GIVEN EXERCISE: Resume the GSoC proposal below for a GraphQL server as a MusicBrainz API alternative, picking up after its last sentence.

TEXT BLOCK:
■ ■ ■ ■ ■
[GSoC 2026]: GraphQL Server as a MusicBrainz API Alternative

Project Summary

  • Title: GraphQL server as a MusicBrainz API alternative

  • Proposed mentors: @bitmap , @jadedblueeyes

  • Languages/skills: Rust, GraphQL, SQL

  • Estimated Project Length: 350 hours

Expected Outcomes

  • Working GraphQL server in Rust covering a specific subset of entity types

  • Schema design with depth limiting and query cost analysis

  • In process caching layer

  • Multi-entity lookup in a single query

Extension Objectives

  • Cover additional relatable entity types beyond the initial subset

  • Add new database indexes or materialised views to support expensive links

  • Integrate with other MetaBrainz projects

Contact Information

Personal Introduction

Hi everyone! I’m Hari, also known online as owlpharoah(op3kay), and I’m a second year student at IIIT Jabalpur. I’ve been an avid music fan ever since I was a child. I was bought up in a household of artists and music played a huge role in my early years. I also really enjoy Rust and backend programming, so this project of building a GraphQL server as a MusicBrainz API alternative felt like a sweet dream come true :slight_smile:

Why This Project

The current MusicBrainz XML/JSON API works, but its not really optimal. You need a bunch of inc parameters to get related data, browsing support is not even across entity types, and you cant really look up five artists at once.
■ ■ ■ ■ ■
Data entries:

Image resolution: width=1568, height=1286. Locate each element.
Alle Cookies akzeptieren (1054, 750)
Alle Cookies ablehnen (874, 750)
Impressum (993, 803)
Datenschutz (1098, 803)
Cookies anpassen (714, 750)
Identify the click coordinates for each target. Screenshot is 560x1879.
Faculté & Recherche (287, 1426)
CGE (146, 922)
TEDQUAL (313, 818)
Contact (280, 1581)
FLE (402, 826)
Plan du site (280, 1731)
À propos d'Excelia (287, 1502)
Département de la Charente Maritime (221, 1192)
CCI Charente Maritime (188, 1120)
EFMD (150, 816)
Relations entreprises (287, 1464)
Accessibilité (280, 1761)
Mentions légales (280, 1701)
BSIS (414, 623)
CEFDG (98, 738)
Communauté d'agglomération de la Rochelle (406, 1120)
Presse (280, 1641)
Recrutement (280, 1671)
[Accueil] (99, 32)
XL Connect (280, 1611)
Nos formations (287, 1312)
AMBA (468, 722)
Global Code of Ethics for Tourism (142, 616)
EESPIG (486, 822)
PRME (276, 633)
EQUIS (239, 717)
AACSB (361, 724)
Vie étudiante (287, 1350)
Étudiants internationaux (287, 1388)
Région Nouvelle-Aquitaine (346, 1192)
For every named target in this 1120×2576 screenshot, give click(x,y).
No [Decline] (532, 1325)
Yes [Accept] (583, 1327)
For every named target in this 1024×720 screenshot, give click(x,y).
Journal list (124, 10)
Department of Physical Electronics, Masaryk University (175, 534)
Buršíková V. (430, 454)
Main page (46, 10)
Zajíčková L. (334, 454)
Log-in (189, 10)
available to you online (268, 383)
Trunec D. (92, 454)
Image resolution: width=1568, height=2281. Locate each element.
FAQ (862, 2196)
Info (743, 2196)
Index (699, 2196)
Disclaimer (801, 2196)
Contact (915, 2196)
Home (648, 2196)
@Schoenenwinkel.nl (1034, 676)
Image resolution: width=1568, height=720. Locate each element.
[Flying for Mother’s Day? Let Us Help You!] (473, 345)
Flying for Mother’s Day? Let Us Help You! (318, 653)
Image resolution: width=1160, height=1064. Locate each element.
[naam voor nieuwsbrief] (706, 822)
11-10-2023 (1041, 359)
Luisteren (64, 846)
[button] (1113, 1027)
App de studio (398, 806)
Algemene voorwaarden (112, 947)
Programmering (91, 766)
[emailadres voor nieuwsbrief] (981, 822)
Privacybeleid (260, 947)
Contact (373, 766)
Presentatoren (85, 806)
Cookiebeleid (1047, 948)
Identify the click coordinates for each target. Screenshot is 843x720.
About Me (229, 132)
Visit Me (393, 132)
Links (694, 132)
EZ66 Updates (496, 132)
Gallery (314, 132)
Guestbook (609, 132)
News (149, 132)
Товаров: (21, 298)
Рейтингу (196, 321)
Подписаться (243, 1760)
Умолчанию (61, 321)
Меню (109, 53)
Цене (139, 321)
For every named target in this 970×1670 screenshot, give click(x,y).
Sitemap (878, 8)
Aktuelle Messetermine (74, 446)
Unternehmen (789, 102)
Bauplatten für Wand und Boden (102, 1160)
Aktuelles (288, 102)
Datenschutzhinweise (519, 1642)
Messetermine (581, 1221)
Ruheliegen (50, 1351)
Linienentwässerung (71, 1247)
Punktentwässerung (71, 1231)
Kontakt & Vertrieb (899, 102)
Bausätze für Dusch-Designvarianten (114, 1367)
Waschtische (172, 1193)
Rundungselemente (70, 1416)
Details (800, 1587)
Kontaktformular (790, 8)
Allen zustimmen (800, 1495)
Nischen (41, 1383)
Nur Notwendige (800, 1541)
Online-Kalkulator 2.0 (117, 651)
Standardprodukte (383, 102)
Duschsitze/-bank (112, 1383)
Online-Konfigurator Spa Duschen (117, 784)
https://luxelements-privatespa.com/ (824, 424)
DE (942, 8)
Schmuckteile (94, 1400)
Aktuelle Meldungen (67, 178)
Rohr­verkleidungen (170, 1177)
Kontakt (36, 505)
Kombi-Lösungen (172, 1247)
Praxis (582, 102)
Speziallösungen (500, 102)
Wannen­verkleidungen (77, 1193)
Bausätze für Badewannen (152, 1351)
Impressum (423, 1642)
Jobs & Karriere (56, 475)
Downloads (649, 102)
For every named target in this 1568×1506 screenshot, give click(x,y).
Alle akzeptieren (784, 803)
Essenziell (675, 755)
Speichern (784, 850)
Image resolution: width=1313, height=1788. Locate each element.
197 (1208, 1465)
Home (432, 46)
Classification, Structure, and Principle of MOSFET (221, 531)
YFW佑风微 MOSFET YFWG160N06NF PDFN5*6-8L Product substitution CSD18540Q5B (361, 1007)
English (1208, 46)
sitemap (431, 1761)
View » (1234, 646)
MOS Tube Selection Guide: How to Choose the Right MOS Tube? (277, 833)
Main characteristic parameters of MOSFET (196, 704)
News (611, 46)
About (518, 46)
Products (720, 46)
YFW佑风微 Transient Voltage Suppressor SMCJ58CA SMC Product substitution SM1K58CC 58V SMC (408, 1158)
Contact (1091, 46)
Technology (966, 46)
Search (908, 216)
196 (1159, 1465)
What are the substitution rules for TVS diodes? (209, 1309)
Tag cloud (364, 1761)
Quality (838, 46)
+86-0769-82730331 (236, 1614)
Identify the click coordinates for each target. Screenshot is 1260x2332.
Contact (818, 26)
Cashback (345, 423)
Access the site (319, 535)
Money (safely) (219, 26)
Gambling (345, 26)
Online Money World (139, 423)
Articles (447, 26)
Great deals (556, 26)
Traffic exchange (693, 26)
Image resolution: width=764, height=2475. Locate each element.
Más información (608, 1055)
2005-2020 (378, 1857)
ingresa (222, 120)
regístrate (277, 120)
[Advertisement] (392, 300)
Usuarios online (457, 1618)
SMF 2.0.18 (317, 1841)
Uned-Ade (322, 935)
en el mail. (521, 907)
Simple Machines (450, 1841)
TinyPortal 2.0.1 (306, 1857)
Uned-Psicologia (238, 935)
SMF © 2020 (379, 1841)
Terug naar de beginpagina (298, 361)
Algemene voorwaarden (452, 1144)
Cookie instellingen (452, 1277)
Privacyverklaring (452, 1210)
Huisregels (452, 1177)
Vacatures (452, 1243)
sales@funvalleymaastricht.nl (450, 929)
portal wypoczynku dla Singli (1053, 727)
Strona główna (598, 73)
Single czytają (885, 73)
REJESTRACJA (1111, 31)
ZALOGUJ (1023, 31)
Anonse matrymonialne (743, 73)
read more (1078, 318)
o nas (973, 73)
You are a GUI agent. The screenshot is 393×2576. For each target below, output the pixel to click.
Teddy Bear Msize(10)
■ ■ ■ ■ ■
EXERCISE RESPONSE:
GraphQL is a really good fit here. It handles asked feilds with asked relationships without custom server logic per link type and multi entity lookup is possible. Query depth and cost can be analysed/limited before execution rather than after the database has already been hit. And this is something I’d want to spend the summer on.

Prior Work

Before writing this proposal, I built a rough prototype to validate the approach and get a better feel for the real problems. It covers Artist, Release Group, Release, and Recording focusing on basic field resolution, relationship between them, and an enforcable depth limit set at the schema level. The stack is async-graphql, sqlx, and Axum, which is what I’d use for the real thing.

Building it showed me a few issues I’ll need to focus on:

N+1 queries

In the prototype, resolving artist_type, gender, and area on an Artist each fire a separate query. That’s fine for a single artist lookup, but would be really hard on the server if it were for a list. DataLoaders fix this by batching, sometimes working somewhat like a schema level cache.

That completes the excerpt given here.